Dans une lettre adressée à l’ambassadrice américaine en Haïti Michel J. Sison, la députée démocrate, membre du Black Caucus l’invite à utiliser son expérience diplomatique et son son influence auprès du gouvernement haïtien pour s’opposer à des élections dans les conditions prévues. “ Pourtant au milieu du chaos et de cette violence, le gouvernement haïtien dirigé par le président Jovenel Moise lance des élections déjà perçues comme illégitimes et inconstitutionnels », écrit-elle.
Elle rappelle au représentant du gouvernement américain en Haïti que la constitution haïtienne prévoit la façon de former un CEP. Il doit être composé de 9 membres représentant différents secteurs de la société haïtienne à savoir les églises catholiques et protestantes, les organisations de droits de l’homme, l’université et le secteur privé. Tous ces secteurs ont boudé l’invitation du pouvoir à y participer. Elle rappelle aussi que lorsque les membres du CEP passé devaient démissionner ils avaient clairement appelé le pouvoir à entamer un dialogue en vue d’un large accord autour des élections.
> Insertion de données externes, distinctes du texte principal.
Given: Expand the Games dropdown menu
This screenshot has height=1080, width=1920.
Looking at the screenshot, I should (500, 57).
Maxime Waters attire l’attention sur le fait que le président haïtien ait décidé de manière unilatérale de former et d’installer un CEP inconstitutionnel et dont la prestation de serment n’a pas été acceptée par la la Cour de Cassation, la plus haute instance judiciaire en Haïti. Selon la congresswoman, la démarche du pouvoir est d’autant plus inquiétante qu’il a donné mandat au CEP déjà contesté, la mission d’organiser un référendum pour changer la constitution, une attitude qui rappelle étrangement le dictateur Papa Doc, dit-elle, à Michèle J. Sison considéré comme le plus grand soutien de Jovenel Moise.
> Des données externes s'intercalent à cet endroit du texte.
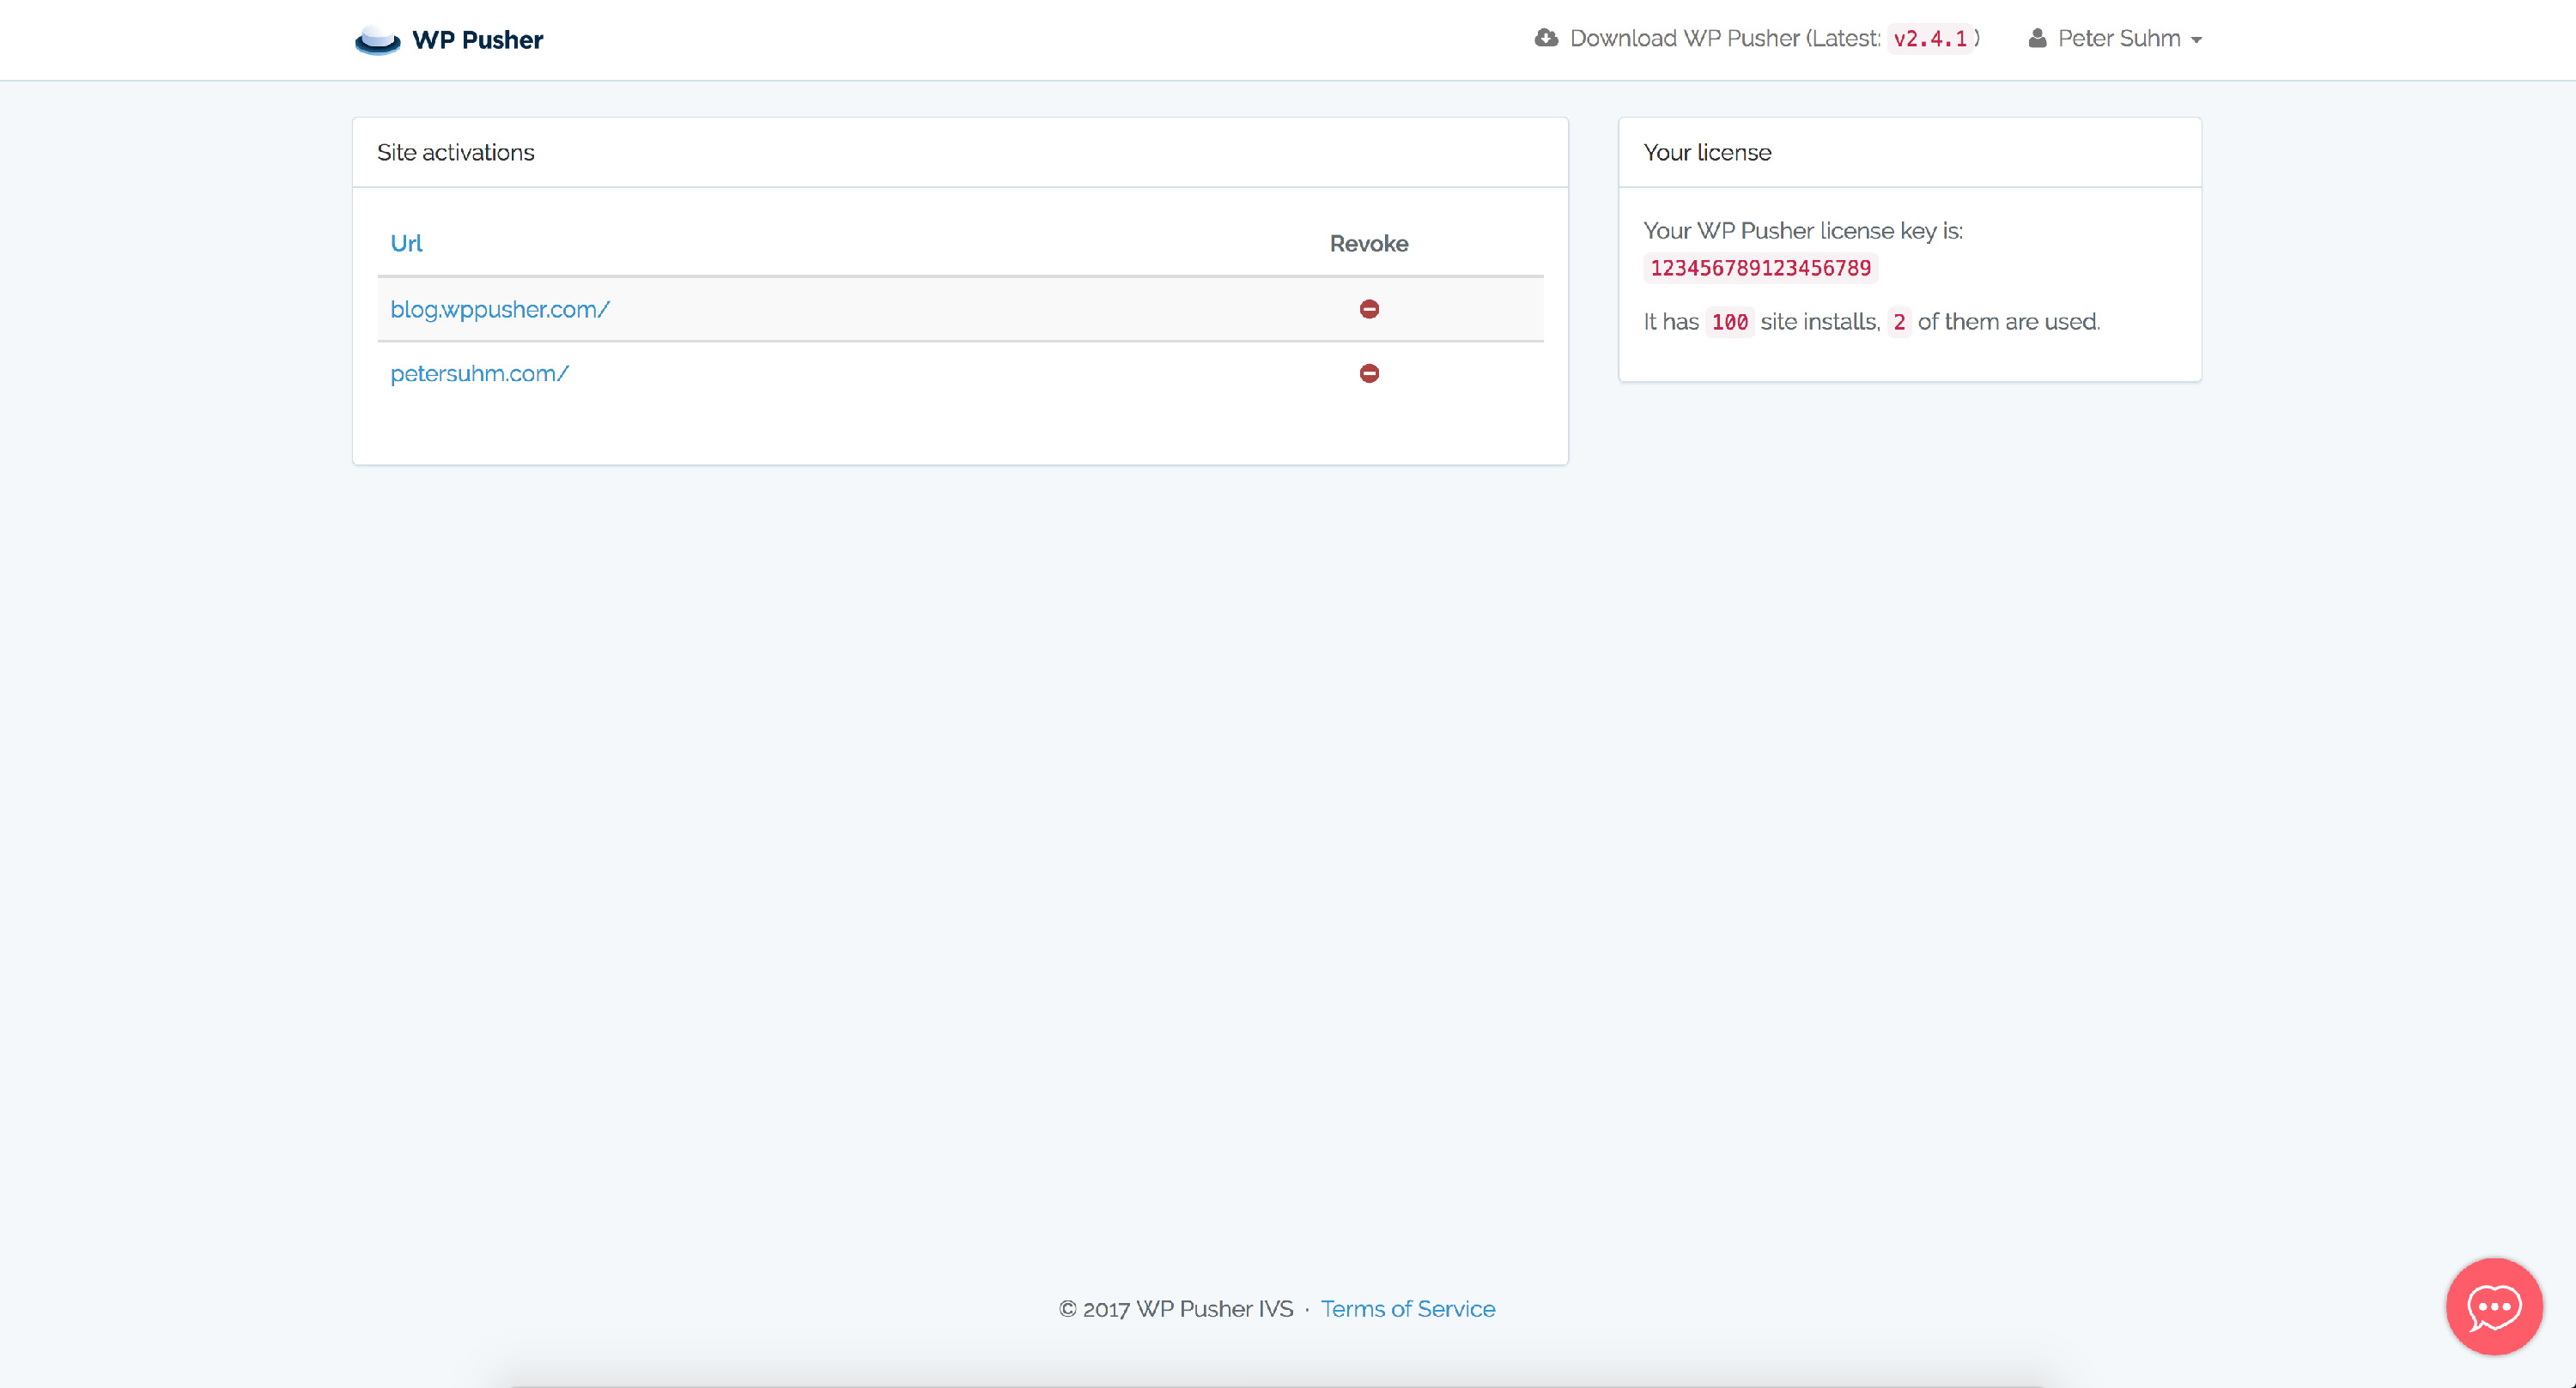Expand the dropdown caret next to Peter Suhm

[2197, 40]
Maxime Waters a d’un autre côté fait état des déclarations du Monseigneur Pierre André Dumas qui avait dénoncé un membre de l’actuel gouvernement l’accusant d’avoir tenté de le corrompre en lui proposant un poste de ambassadeur à Vatican moyennant la désignation par l’Eglise Catholique d’un représentant au Conseil Électoral Provisoire.
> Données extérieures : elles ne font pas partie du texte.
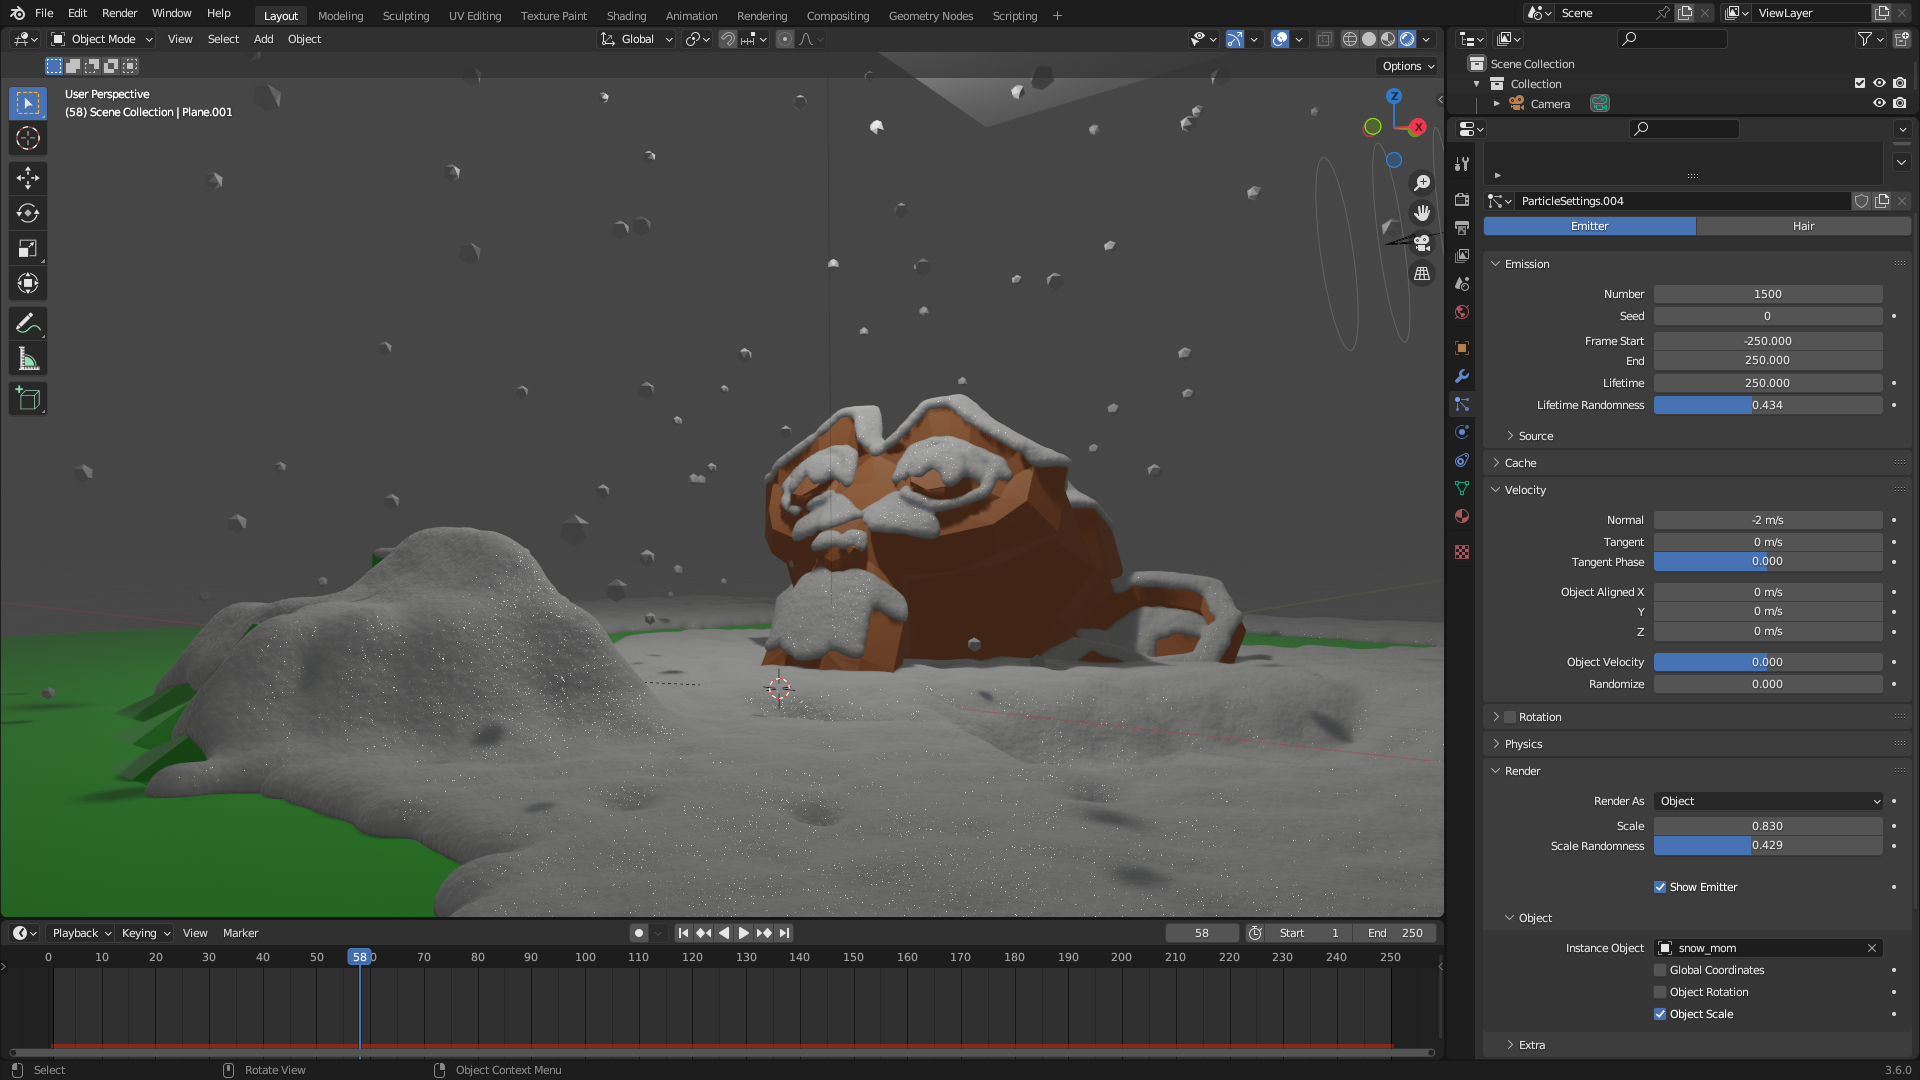
Task: Expand the Physics panel
Action: 1523,744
La violence qui prend ses droits dans le pays est aussi abordée par la députée démocrate qui, en mai dernier, avait envoyé une première correspondance dans laquelle elle avait exigé l’arrestation du chef de gang Jimmy Chérisier alias Babecue. Elle s’étonne que le gouvernement ne parvienne toujours pas à arrêter l’ex policier en dépit de son implication dans plusieurs massacres documentés par les organisations de droits de l’homme tels le RRNDH, le Human Rights et la DCPJ, dénonçant au passage les cas d’assassinats de Me Monferrier Dorval, de l’homme d’affaire Michel Saieh et du travailleur de presse Frantz Adrien Bony.
Elle a aussi dénoncé l’implication des forces de l’ordre dans plusieurs exactions sur la population et l’utilisation de la force excessive contre des manifestations populaires.